Certainly Aaron’s choice of orange fits in with what Psychology Today suggests are the subliminal messages sent out by the colour; “Orange calls to mind feelings of excitement, enthusiasm, and warmth. Orange is often used to draw attention, such as in traffic signs and advertising”.  But how do other musicians see orange?  Scriabin associated orange with G major (see below), a key which many also associate with strength and conviction (the British national anthem, for example, is always played in G major).


However, in 1806 Christian Schubart published a list of keys and their associated qualities as revealed by (as he saw it) the use of those keys by classical composers.  In his list, G major was associated with “Everything rustic, idyllic and lyrical, every calm and satisfied passion, every tender gratitude for true friendship and faithful love.  In a word every gentle and peaceful emotion of the heart is correctly expressed by this key”. Sir Isaac Newton saw in the colours of the spectrum an equivalent with musical intervals; in which orange represented the interval of a minor 3rd. But for another of music’s synaesthetes, American composer Amy Beach, orange had no musical associations whatsoever (for her the key of G major was bright red).  

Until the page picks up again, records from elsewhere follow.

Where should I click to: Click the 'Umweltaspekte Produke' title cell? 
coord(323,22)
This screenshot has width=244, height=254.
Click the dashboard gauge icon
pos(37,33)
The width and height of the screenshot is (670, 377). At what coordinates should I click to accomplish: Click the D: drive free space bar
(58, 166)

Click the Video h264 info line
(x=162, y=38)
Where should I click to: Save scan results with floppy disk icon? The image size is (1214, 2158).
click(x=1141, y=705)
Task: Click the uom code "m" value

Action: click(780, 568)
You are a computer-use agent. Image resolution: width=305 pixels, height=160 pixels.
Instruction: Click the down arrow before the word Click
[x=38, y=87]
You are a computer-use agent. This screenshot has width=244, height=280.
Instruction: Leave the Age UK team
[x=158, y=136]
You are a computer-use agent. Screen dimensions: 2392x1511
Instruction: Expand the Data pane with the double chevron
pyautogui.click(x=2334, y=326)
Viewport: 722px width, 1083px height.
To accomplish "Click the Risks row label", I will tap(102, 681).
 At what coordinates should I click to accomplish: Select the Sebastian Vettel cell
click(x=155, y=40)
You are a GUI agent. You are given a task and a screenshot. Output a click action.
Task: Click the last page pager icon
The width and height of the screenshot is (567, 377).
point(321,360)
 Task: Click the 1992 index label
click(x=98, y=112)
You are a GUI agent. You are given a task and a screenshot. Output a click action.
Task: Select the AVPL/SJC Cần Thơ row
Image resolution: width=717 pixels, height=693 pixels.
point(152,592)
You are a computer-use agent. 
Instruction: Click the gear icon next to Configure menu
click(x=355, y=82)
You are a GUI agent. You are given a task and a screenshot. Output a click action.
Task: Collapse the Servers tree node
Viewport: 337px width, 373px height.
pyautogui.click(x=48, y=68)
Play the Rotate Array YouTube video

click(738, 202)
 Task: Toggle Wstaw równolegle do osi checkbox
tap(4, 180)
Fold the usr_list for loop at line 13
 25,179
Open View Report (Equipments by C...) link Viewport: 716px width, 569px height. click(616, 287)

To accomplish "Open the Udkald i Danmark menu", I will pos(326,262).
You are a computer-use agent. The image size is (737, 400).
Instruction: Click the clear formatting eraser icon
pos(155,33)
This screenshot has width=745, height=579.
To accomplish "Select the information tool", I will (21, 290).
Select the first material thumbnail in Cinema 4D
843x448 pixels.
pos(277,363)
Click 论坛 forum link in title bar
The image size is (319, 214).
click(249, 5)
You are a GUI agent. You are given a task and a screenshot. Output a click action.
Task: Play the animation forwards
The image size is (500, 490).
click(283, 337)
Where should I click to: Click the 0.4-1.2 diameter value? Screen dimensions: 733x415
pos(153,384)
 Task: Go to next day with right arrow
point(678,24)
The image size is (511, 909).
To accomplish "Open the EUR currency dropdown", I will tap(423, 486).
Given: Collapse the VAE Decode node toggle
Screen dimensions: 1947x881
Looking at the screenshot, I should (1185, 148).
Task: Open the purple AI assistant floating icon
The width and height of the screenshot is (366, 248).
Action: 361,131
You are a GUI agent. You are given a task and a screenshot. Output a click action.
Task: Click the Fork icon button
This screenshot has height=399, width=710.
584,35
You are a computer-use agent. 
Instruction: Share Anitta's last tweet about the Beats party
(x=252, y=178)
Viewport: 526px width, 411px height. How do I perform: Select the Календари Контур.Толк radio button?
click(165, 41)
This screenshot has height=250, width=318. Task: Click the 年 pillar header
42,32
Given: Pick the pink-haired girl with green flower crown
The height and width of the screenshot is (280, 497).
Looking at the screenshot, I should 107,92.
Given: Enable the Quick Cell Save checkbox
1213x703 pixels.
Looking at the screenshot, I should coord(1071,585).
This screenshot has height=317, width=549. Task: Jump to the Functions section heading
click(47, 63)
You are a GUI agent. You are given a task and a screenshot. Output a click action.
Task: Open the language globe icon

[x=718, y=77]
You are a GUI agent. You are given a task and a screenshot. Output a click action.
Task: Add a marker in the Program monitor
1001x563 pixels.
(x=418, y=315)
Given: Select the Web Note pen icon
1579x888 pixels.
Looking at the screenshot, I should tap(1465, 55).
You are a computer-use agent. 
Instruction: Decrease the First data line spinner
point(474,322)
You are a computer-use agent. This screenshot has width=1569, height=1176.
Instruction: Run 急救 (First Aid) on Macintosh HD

It would be interesting to know whether Aaron was playing his “song” in G major to reinforce the orangeness of the piano, thereby associating himself with the Skryabin’s view, or with a prominence of minor 3rds, thereby following the Newton theory.  My guess, however, is that he had read this on www.empower-yourself-with-color-psychology.com ; “The colour orange relates to social communication, stimulating two way conversations. A warm and inviting colour, it is both physically and mentally stimulating, so it gets people thinking and talking!” As, indeed, should all music, wherever it is performed and on whatever coloured instrument.